The biodegradability and mechanical integrity of hydrogel scaffolds are two key properties that determine their ability to promote proper bone healing and optimal efficacy in vivo. In this study, CNCs were incorporated as a nanomaterial to improve rheological and mechanical properties. All hydrogel formulations investigated in this study exhibited shear-thinning properties with similar viscosity measurements under increasing shear rates. Moreover, complex viscosity measurements were comparable and within standard range (25 – 4540 Pa$·$s) [24] for both cell free and cell-laden CS and CNC hydrogels indicating their potential ability to resist shear forces within the tissue post injection. The addition of CNCs to CS hydrogels had a significant impact on yield stress and storage modulus. CNC-CS hydrogels exhibited greater yield stress and storage modulus than CS hydrogels alone. Moreover, the significantly higher modulus of CNC-CS hydrogels demonstrates their potential ability to mimic the extracellular matrix of bone in vivo. Additionally, in cell laden hydrogels the yield stress and storage modulus increased concomitantly in the presence of CNCs, which could lead to better shape fidelity and mechanical integrity when injected in vivo.

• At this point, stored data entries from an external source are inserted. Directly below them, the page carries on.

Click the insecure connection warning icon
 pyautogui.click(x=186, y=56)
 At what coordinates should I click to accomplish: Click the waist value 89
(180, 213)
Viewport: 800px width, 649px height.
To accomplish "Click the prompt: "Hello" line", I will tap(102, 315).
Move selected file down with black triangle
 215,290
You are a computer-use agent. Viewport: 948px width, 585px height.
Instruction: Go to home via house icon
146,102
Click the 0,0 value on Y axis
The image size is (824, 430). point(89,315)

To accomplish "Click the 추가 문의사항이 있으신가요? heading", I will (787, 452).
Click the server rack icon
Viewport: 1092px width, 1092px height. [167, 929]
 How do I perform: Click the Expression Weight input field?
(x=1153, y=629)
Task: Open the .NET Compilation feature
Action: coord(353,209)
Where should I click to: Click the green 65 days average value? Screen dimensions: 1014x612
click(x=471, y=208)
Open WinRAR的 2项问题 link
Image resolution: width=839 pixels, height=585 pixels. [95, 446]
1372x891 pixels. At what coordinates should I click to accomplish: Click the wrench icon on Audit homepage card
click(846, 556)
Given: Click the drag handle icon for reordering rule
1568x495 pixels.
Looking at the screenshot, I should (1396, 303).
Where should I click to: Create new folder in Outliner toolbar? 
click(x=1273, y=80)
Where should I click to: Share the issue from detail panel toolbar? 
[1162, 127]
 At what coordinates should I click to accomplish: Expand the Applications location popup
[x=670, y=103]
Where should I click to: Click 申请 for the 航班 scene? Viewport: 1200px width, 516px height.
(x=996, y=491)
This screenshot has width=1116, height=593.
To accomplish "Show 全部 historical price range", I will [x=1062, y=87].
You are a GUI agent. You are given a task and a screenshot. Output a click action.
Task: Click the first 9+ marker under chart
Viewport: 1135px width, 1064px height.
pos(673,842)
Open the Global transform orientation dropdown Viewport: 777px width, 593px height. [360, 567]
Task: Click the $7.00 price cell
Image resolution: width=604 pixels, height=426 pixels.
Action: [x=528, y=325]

It is well known that osteogenic differentiation of cells within biomaterials is a requisite for effective bone tissue formation. Following a bone fracture, bone growth and development usually occurs over 3 to 12 weeks [1]. Hence, ALP activity and ECM components were analyzed to determine the ability of CS and CNC-CS hydrogels to promote bone formation. The histological analysis showed that the cell-laden hydrogels promoted collagen formation and calcium deposition for up to 21 days thereby supporting bone maturation and mineralization of the ECM. Similar to our previous observations with bioink formulations [19], results showed that incorporation of CNCs within the hydrogel formulation promoted enhanced osteogenesis, which could potentially enhance efficacy for bone healing. It is worth noting that a longer culture period greater than 3 weeks could provide more detailed observation on the ability of CS and CNC-CS hydrogels to induce osteogenic differentiation of preosteoblasts and support bone maturation and mineralization.

5. Conclusions

In conclusion, this study provides insights into a novel cellulose nanocrystal hybridized chitosan-based injectable hydrogel platform suitable for cell encapsulation to enable the osteogenic differentiation of osteoblasts precursor cells to osteocyte-like cells. Our results demonstrate that the incorporation of CNC nanomaterial improved the rheological and mechanical properties of our CS-based injectable hydrogel system, making it an attractive cell delivery system for tissue engineering applications. In vitro histological analysis demonstrated the significant upregulation of osteocyte-like activity within 7 days. Furthermore, CNC-CS hydrogels maintained the ability to induce bone maturation and mineralization over 21 days. Further in vivo studies are needed to determine the efficacy of CNC-CS in a clinically relevant rodent model.

6. Patents

SRB and PM are inventors on a patent application related to this work filed by the University of North Carolina, Office of Technology Commercialization (UNC OTC) (PCT International Application PCT/US2019/034492). The authors declare no conflict of interest.